How can the Budget arrest growth decline? | Explained

Posted on January 30, 2025 By admin


The Indian economy is going through a rough patch as was evident from the recently released provisional estimates of its Gross Domestic Product (GDP). The underlying growth rate is lower than what was expected and estimated by the government earlier. What is surprising is that, as noted in the last Economic Survey, this slowdown is despite the rising capital expenditure in various budgets under this regime. To understand the current predicament of the government, it may help to take a longue duree of the Indian economy. In particular, we focus on private consumption since that is the ultimate driver of the domestic market.


Also Read: Will the FY26 Budget reverse the decline in social sector spending?

We divide the post reform period into three parts — 1991-2004, 2004-2011, and 2011-2023. The period from 2004 to 2011 stands out as the one with sustained high growth rate accompanied by a reduction in absolute poverty. This period also saw some revival in state interventions in welfare through rights-based legislations as well as new national schemes.

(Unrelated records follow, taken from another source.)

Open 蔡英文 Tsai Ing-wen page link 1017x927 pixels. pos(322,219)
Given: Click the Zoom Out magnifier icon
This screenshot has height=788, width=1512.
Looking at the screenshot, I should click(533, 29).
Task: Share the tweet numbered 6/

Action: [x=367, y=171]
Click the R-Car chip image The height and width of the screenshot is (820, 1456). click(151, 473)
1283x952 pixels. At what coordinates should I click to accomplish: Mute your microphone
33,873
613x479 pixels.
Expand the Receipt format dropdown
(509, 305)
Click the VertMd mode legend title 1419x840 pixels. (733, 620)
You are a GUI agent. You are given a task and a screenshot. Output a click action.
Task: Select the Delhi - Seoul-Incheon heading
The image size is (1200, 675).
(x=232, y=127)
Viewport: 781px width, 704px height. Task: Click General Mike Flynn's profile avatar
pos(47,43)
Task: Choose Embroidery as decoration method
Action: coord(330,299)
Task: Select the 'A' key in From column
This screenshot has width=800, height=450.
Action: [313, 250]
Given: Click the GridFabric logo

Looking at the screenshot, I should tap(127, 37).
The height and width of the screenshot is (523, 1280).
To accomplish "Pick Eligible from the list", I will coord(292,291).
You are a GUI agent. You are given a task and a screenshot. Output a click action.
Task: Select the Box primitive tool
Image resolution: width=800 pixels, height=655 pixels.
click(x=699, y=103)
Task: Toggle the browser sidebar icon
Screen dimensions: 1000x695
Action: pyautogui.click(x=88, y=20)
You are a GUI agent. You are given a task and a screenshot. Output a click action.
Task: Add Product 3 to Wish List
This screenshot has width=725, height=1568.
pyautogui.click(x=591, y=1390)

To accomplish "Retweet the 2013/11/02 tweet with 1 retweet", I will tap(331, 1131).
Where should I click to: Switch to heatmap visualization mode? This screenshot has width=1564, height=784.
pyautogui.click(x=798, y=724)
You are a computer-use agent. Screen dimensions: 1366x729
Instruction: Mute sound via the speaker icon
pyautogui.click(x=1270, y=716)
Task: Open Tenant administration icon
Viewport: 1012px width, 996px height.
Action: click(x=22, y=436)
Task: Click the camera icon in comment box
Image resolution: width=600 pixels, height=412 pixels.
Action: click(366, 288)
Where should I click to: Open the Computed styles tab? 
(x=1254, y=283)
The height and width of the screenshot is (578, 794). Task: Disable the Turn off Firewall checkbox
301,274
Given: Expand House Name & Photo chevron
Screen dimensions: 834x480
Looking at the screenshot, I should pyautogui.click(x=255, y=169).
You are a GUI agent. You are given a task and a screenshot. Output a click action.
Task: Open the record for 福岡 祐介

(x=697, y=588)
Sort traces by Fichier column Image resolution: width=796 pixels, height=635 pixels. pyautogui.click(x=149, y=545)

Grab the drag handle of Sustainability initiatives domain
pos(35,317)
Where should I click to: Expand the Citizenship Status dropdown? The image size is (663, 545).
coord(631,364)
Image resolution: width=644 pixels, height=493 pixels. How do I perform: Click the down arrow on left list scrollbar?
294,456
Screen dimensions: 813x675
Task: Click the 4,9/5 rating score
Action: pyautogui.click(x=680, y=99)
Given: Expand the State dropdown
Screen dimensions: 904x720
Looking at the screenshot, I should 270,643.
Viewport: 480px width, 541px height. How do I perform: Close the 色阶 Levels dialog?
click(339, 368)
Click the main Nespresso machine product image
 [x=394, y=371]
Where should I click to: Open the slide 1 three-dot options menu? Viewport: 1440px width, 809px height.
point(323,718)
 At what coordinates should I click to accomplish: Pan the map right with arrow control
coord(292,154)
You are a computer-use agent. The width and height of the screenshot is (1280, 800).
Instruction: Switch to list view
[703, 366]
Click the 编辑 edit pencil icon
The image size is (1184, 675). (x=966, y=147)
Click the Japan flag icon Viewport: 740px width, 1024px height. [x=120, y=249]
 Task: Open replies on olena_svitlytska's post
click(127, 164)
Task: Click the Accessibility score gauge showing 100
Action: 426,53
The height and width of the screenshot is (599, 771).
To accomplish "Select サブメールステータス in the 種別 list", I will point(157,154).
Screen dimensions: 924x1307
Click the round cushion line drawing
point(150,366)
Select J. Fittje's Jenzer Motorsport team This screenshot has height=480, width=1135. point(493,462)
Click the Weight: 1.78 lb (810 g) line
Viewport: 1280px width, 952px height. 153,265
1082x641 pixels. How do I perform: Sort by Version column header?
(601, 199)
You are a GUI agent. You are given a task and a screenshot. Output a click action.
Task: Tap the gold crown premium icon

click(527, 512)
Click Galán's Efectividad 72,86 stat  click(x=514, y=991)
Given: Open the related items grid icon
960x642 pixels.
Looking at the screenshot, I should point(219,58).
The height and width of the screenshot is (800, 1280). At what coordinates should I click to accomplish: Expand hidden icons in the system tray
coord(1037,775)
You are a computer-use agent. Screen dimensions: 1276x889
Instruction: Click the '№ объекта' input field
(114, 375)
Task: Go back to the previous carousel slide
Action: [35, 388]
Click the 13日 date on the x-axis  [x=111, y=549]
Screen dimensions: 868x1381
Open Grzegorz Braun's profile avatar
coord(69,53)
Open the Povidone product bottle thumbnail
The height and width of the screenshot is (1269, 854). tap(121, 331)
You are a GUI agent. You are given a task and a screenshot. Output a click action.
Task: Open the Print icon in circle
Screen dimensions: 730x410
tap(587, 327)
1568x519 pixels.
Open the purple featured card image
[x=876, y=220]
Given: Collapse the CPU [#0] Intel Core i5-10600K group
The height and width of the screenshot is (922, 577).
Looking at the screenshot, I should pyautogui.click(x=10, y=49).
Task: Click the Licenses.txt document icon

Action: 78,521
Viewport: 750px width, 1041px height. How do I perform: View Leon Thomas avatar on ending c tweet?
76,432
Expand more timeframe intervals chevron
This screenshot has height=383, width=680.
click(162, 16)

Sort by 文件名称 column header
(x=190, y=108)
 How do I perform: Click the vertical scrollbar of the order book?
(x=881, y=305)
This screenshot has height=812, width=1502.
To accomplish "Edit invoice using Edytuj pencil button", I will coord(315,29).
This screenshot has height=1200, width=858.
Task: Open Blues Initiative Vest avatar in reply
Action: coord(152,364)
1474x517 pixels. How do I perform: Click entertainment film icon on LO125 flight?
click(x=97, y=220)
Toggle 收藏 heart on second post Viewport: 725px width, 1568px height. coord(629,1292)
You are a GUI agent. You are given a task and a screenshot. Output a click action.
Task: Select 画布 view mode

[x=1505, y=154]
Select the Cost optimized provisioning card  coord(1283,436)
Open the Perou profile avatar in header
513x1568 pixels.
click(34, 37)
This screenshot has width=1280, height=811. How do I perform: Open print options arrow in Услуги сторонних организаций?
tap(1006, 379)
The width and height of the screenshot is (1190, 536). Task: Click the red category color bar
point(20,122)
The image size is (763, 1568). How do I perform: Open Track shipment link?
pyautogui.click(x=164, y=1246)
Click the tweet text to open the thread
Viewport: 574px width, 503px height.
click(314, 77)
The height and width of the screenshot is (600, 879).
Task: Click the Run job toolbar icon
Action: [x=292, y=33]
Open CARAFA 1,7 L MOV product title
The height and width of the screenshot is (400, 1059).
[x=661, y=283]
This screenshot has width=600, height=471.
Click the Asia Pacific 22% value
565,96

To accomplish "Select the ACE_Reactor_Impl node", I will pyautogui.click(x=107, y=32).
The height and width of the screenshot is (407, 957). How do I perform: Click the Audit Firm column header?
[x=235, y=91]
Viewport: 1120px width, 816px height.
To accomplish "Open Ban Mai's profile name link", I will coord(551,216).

In contrast, the most recent period starting from around 2012, but especially since 2019, has seen a slowdown in growth rates with the current concerns in the Indian economy being related to sluggish private consumption as well as private investment. This period also saw some major shocks to the economy including demonetisation, the introduction of the Goods and Services Tax (GST), and the lockdowns during the COVID-19 pandemic. Chart 1 shows the rate of growth of GDP and private consumption over these three periods; and we get inverted U-shaped growth curves in both.

What explains the high growth then and the slowdown now?

Something unique happened during the high growth phase of 2004-2011. While income and wealth inequality were rising for over a decade, this is the only phase in the post-reform period when the share of consumption (out of the total private consumption demand) of the richest 20%, after having risen since 1990, fell significantly. This means that the consumption of the bottom 80% was rising at a faster pace than the richest 20%. But how was this possible when the growth of income was the opposite?

We believe that state policy played a key role in this unique composition of consumption demand. It is not just the amount of fiscal expenditure that matters but its nature as well. Those at the lower end of the income spectrum have a higher propensity to consume as compared to the richest. If state spending tilts in favour of the working class, the income and employment multiplier effects of such spending would be much larger.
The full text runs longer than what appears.